Varada Sethu (Gareth Cattermole/Getty Images)

Sethu’s onscreen career started slowly. She made an appearance in the 2010 short film Impressions as Samena, and then appeared in Malayam-language film English: An Autumn in London in 2012.

“I really enjoyed it,” she told The Hindu about the experience. “I didn’t struggle as my character was born and brought up in the UK and did not have any lines in Malayalam. I can’t really read Malayalam. But it was great to be working in a set where everyone spoke my language and had great Indian food. It felt like a family.”

After that, she appeared as Peaseblossom in a 2016 film adaptation of Shakespeare's A Midsummer Night’s Dream, and also featured in Now You See Me 2, opposite Michael Caine and Daniel Radcliffe – as well as the blockbuster Jurassic World: Dominion.
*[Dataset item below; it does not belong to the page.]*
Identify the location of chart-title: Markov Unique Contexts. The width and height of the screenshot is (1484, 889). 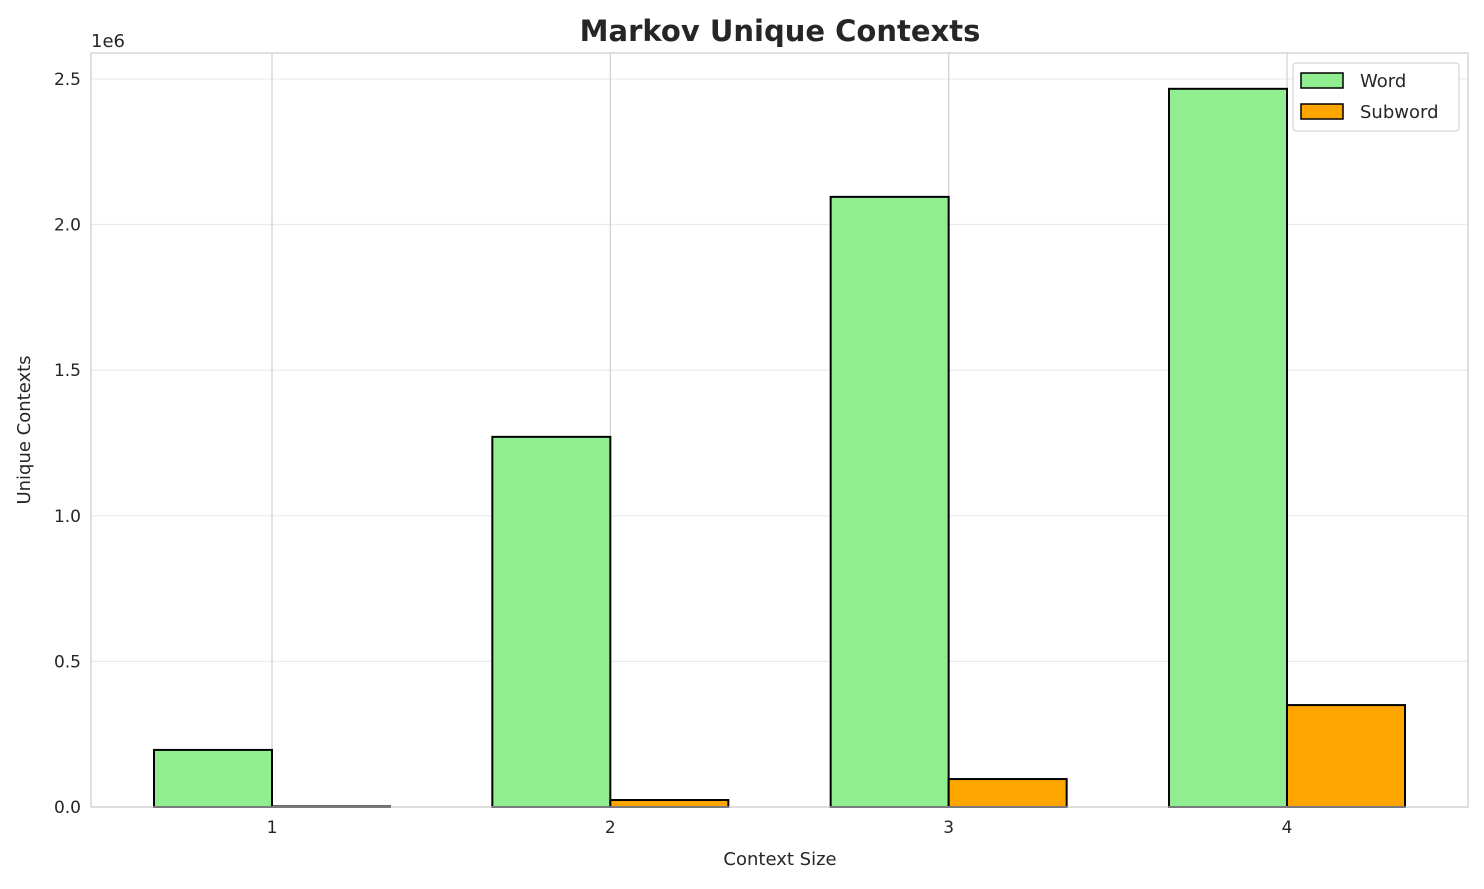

More recently, she starred as Aisha in two episodes of the Suranne Jones thriller Doctor Foster, and as DS Harper Weston in the 2022 BBC show Annika.
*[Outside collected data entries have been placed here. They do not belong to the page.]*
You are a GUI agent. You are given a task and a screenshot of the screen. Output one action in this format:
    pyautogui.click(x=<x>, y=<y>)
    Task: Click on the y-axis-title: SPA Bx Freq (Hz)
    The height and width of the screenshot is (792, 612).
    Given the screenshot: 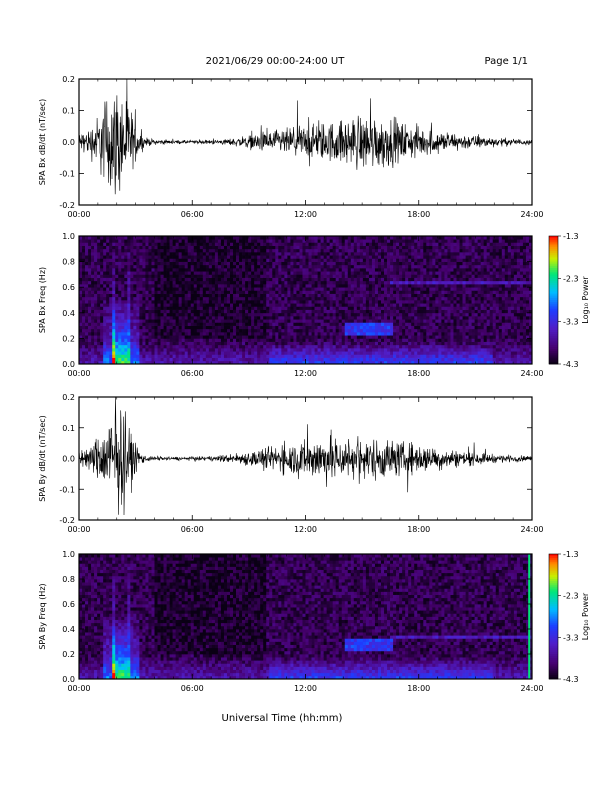 What is the action you would take?
    pyautogui.click(x=42, y=300)
    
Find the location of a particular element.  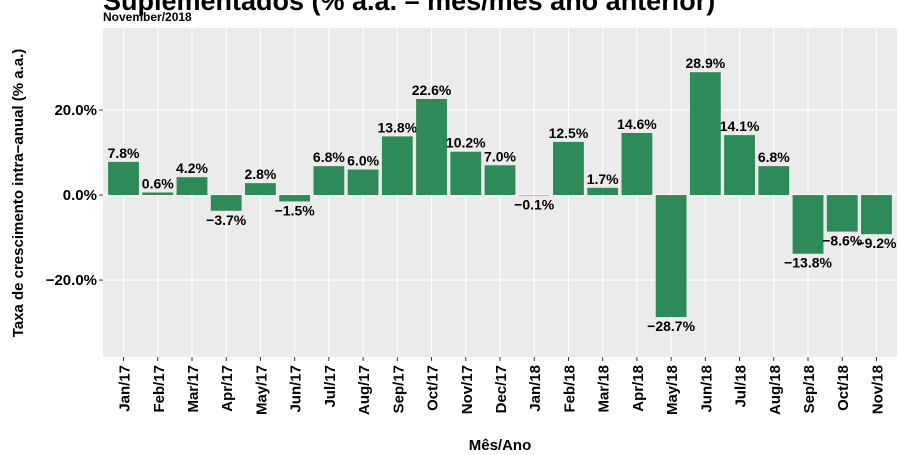

value-label: 2.8% is located at coordinates (260, 174).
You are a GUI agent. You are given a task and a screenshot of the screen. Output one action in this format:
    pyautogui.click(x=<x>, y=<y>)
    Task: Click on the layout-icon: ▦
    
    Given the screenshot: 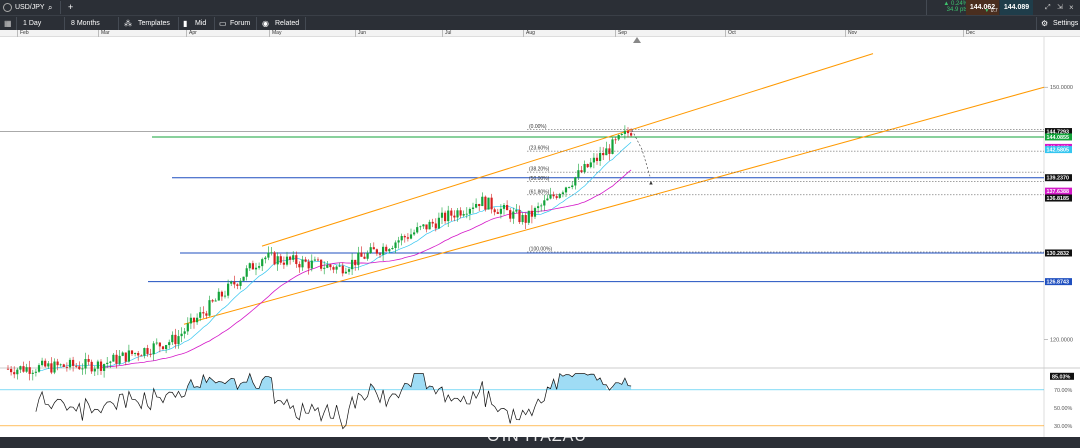 What is the action you would take?
    pyautogui.click(x=8, y=24)
    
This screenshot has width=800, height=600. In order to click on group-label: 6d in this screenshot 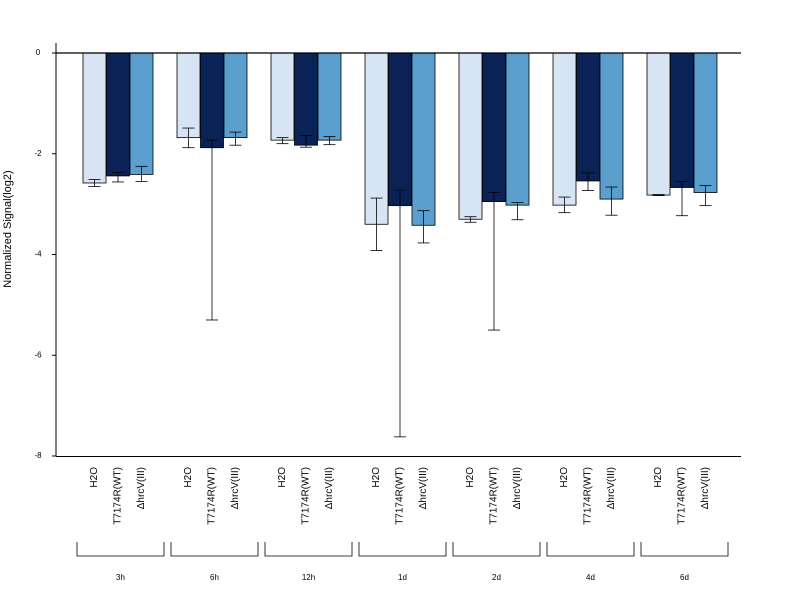, I will do `click(684, 578)`.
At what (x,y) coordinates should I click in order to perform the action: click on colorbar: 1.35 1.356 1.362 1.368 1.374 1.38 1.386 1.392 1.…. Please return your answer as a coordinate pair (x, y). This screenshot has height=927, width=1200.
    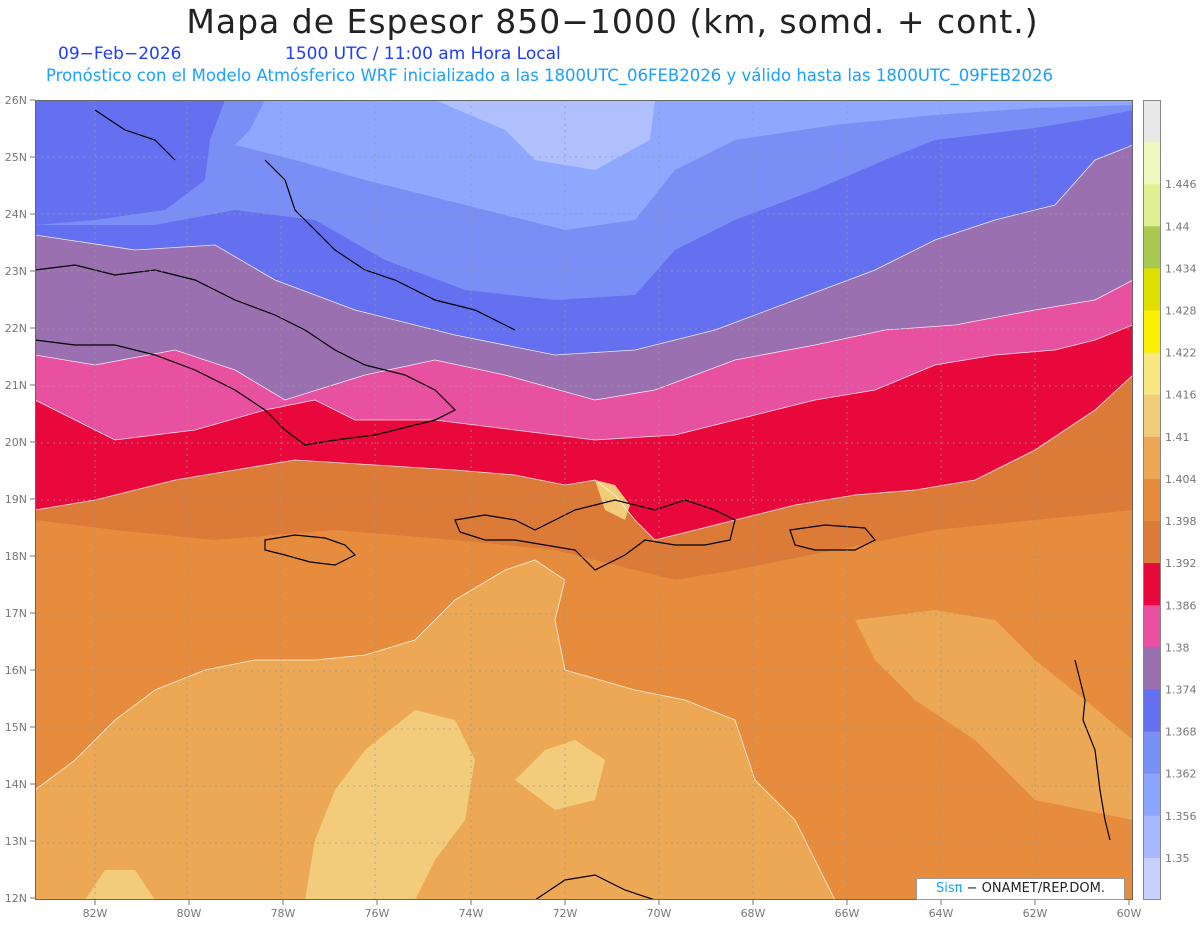
    Looking at the image, I should click on (1170, 500).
Though she’s currently working in the UK, Sethu has also expressed an interest in returning to Malayam-language parts, “If it’s a good role and script... but I can’t straddle both worlds, and right now I know the career that I want to build is in the British and American market. It is impossible to do a film elsewhere without taking time away from this.”

Her big break was in Andor

In 2022, Sethu played rebel Cinta Kaz in Disney+ series Andor: her character is one of the people who helps execute the rebel heist on the planet of Aldhani, opposite Diego Luna’s Cassian Andor.
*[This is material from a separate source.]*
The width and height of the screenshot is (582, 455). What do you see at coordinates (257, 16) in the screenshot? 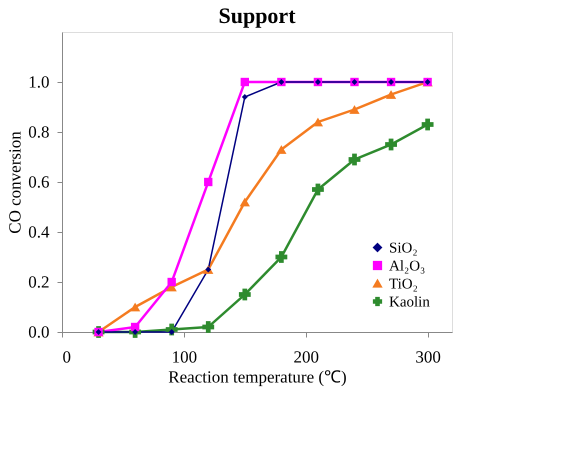
I see `chart-title: Support` at bounding box center [257, 16].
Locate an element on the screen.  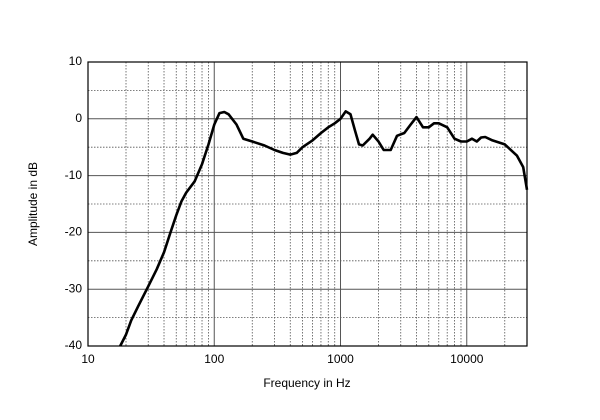
x-tick-label: 10 is located at coordinates (88, 359).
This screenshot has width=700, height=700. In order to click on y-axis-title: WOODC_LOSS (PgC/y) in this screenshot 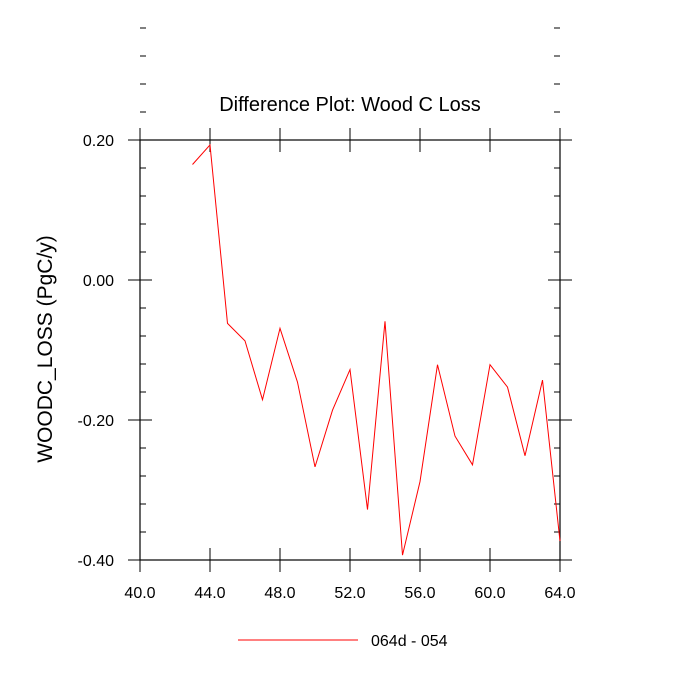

“She was written as someone who doesn’t speak a lot, but when she does, she holds a presence,” Sethu said of her character. “I think Vel (Faye Marsay) was described in the script as someone who is physically powerful and commanding, and Cinta is the one who looks meek, and may not be capable of violence. So it’s a shock when people see her in action.”

She also spoke about her character’s romantic relationship with Marsay’s Vel, a woman. “I loved that it’s not made a big deal of. It’s just like something that exists, and other team members just accept them,” she said.

“I expected there to be loads of people picking up on it, and there really wasn’t. That’s actually even more beautiful because, ideally, it shouldn’t be a big deal at all.”

Her Doctor Who character

Not much has been revealed about Sethu’s character yet, but we do know that she’s been a hit on set: A BBC source told The Mirror that “Varada is a real gem, Russell was just blown away by her talent. The cast and crew have really warmed to her and he’s sure the fans will too.”